Simon Willison’s Weblog

Subscribe

Building a combined stream of recent additions using the Django ORM

25th March 2018

I’m a big believer in the importance of a “recent additions” feed. Any time you’re building an application that involves users adding and editing records it’s useful to have a page somewhere that shows the most recent objects that have been created across multiple different types of data.

I’ve used a number of techniques to build these in the past—from an extra database table (e.g. the Django Admin’s LogEntry model) to a Solr or Elasticsearch index that exists just to serve recent additions.

For a recent small project I found myself needing a recent additions feed and realized that there’s a new, simple way to build one thanks to the QuerySet.union() method introduced in Django 1.11 back in April 2017.

Consider a number of different ORM models that can be added by users, each with a created timestamp field.

Prior to QuerySet.union(), building a combined recent additions feed across multiple models was difficult: it’s easy to show recent additions for a single model, but how can we intersperse and paginate additions made to models stored across more than one table?

Using .union() to combine records from different models

Consider the following three models:

class Project(models.Model):
    name = models.CharField(max_length=128)
    description = models.TextField()
    created = models.DateTimeField(auto_now_add=True)

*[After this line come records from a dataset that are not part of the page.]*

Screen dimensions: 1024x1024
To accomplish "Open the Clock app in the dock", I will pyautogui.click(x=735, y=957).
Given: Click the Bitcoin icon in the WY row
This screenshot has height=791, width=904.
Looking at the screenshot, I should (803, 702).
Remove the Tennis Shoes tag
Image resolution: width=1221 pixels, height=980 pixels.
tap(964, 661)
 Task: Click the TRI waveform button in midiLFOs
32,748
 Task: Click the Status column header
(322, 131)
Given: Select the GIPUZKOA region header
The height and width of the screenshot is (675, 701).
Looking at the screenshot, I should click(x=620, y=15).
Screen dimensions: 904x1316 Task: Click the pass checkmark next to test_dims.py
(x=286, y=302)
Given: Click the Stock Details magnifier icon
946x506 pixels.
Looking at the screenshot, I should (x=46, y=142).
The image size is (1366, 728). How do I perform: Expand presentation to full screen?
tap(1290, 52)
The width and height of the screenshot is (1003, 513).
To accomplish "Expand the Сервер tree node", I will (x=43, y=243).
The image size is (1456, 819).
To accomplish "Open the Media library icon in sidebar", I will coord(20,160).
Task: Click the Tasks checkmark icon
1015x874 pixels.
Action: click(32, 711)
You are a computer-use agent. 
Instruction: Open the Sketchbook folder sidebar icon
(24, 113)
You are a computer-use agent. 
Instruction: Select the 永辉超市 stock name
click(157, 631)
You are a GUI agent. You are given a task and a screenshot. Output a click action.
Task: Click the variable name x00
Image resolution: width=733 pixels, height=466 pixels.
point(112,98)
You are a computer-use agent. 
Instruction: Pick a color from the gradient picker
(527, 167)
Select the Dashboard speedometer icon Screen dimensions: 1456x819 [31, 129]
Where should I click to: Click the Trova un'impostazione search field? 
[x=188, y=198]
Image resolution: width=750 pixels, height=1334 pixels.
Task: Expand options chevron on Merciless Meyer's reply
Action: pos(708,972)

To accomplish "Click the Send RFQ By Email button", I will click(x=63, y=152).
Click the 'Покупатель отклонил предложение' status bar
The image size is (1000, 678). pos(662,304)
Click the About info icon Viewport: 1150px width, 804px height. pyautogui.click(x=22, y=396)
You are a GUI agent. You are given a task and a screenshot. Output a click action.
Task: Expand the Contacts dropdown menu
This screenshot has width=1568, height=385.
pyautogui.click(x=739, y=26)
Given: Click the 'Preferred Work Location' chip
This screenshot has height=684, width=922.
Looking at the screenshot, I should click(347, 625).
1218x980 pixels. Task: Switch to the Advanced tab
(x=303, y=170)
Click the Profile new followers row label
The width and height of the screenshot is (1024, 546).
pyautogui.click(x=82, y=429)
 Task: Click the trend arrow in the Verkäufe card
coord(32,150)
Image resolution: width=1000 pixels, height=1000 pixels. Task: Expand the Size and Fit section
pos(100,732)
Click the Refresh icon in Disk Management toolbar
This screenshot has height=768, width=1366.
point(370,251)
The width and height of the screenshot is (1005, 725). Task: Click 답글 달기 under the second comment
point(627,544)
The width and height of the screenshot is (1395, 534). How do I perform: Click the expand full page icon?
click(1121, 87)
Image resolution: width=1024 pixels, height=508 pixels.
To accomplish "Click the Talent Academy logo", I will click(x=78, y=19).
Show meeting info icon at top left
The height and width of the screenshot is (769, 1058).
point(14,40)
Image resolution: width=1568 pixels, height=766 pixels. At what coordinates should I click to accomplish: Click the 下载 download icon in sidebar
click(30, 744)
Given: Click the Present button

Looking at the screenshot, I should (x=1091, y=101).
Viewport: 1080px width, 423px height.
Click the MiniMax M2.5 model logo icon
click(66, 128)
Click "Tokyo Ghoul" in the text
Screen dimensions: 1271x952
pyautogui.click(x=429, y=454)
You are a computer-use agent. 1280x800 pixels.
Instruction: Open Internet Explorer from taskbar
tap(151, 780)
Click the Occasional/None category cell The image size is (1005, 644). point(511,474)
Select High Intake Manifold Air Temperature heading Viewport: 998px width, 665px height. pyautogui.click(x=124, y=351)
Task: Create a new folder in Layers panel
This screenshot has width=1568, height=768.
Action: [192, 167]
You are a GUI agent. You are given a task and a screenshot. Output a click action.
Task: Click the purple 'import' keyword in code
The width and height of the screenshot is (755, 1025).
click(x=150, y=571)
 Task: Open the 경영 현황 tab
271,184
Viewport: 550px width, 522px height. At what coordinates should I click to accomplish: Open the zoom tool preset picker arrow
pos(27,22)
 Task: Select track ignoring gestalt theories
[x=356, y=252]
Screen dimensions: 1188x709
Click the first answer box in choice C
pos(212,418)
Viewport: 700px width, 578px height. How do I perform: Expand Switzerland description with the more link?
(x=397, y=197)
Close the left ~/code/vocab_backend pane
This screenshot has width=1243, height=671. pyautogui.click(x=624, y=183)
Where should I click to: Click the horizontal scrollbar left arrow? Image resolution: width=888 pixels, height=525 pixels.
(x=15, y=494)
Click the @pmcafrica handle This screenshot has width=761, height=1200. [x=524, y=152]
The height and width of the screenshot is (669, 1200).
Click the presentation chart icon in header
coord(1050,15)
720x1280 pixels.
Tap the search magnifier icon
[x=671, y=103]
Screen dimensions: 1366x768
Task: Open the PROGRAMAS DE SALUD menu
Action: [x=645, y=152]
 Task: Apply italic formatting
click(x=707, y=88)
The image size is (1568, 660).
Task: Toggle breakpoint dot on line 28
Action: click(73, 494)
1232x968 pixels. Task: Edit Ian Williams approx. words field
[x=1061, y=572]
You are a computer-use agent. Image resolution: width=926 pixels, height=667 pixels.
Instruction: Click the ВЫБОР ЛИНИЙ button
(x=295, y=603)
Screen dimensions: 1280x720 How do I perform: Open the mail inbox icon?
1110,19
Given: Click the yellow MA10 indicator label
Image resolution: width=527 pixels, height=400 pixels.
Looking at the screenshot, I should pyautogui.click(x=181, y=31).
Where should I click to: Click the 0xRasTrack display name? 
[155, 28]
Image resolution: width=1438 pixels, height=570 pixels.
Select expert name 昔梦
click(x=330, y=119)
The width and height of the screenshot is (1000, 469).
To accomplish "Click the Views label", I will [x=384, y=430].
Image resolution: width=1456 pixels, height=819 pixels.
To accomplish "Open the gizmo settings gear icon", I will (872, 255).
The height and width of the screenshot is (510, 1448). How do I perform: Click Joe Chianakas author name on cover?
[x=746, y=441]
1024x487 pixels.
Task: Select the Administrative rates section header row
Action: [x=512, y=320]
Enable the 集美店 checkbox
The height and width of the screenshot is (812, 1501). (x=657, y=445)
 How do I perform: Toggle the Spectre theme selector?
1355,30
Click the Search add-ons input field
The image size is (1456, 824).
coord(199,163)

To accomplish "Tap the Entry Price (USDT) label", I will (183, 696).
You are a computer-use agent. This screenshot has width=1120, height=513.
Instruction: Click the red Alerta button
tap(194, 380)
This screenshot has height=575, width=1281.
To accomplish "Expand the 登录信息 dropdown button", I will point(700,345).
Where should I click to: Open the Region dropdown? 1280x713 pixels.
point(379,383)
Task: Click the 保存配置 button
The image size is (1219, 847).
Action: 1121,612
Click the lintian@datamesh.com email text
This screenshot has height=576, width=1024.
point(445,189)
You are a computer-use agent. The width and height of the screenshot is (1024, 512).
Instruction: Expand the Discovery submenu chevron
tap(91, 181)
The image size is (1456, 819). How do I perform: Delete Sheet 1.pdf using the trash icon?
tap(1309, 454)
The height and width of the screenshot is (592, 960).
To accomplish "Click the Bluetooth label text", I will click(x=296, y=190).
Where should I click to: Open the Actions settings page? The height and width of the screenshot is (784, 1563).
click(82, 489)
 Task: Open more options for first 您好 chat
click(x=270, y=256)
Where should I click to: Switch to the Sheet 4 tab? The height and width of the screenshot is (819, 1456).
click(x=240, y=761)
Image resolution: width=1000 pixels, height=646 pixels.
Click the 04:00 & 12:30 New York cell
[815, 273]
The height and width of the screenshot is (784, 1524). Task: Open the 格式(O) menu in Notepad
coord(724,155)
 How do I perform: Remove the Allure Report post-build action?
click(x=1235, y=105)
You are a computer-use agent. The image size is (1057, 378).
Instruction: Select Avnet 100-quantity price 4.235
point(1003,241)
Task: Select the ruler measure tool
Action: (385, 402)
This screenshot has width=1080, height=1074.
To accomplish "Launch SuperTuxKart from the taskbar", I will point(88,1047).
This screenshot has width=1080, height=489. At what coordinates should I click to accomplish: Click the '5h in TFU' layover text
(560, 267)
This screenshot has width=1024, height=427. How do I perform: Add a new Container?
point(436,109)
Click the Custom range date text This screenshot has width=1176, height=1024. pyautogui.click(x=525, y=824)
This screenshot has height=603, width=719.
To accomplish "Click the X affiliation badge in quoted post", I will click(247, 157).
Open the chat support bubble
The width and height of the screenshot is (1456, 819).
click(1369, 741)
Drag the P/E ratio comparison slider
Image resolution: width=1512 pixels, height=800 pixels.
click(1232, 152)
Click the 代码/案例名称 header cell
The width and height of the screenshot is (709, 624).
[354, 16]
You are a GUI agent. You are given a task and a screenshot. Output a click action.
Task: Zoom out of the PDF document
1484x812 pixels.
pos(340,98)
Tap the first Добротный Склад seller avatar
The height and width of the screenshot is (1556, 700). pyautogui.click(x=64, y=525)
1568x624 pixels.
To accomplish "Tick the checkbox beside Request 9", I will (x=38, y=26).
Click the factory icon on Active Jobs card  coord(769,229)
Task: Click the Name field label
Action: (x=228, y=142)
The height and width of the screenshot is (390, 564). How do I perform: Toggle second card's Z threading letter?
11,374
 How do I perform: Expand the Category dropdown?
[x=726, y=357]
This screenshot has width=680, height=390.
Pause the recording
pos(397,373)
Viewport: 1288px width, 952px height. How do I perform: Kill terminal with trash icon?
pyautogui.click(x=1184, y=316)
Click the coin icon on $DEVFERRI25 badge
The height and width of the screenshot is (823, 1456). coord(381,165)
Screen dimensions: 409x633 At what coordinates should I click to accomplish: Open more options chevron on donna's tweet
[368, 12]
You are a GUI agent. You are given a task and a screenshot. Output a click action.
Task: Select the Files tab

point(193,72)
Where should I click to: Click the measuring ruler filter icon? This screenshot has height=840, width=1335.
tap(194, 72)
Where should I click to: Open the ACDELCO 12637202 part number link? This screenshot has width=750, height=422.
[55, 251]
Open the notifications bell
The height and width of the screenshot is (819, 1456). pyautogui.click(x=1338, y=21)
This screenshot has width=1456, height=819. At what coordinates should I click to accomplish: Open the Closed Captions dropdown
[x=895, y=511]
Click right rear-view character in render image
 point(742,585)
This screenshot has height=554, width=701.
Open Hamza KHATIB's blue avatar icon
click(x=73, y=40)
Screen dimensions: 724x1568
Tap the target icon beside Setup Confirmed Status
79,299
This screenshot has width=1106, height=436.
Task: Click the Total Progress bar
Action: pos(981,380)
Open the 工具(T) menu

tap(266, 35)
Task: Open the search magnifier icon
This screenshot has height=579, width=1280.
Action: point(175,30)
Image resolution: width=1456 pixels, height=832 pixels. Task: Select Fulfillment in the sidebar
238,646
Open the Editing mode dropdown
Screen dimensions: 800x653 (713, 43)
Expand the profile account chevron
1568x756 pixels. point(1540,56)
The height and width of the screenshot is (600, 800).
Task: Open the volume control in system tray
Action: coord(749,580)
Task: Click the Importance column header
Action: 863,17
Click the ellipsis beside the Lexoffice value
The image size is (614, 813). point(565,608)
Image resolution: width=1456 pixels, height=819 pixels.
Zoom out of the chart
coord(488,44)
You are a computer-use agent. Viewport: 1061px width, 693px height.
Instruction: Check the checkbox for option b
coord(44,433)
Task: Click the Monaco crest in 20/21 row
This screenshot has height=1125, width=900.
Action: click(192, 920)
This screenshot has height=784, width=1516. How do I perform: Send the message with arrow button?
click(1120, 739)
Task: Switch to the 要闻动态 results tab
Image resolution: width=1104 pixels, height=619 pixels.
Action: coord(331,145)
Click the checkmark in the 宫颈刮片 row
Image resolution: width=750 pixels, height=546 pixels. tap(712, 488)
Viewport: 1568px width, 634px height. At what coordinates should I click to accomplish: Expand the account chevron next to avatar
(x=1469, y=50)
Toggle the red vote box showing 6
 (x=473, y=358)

class Image(models.Model):
    project = models.ForeignKey(
        Project, related_name='images', on_delete=models.CASCADE
    )
    image = models.ImageField()
    created = models.DateTimeField(auto_now_add=True)

class Comment(models.Model):
    project = models.ForeignKey(
        Project, related_name='comments', on_delete=models.CASCADE
    )
    comment = models.TextField()
    created = models.DateTimeField(auto_now_add=True)

Let’s build a single QuerySet that returns objects from all three models ordered by their created dates, most recent first.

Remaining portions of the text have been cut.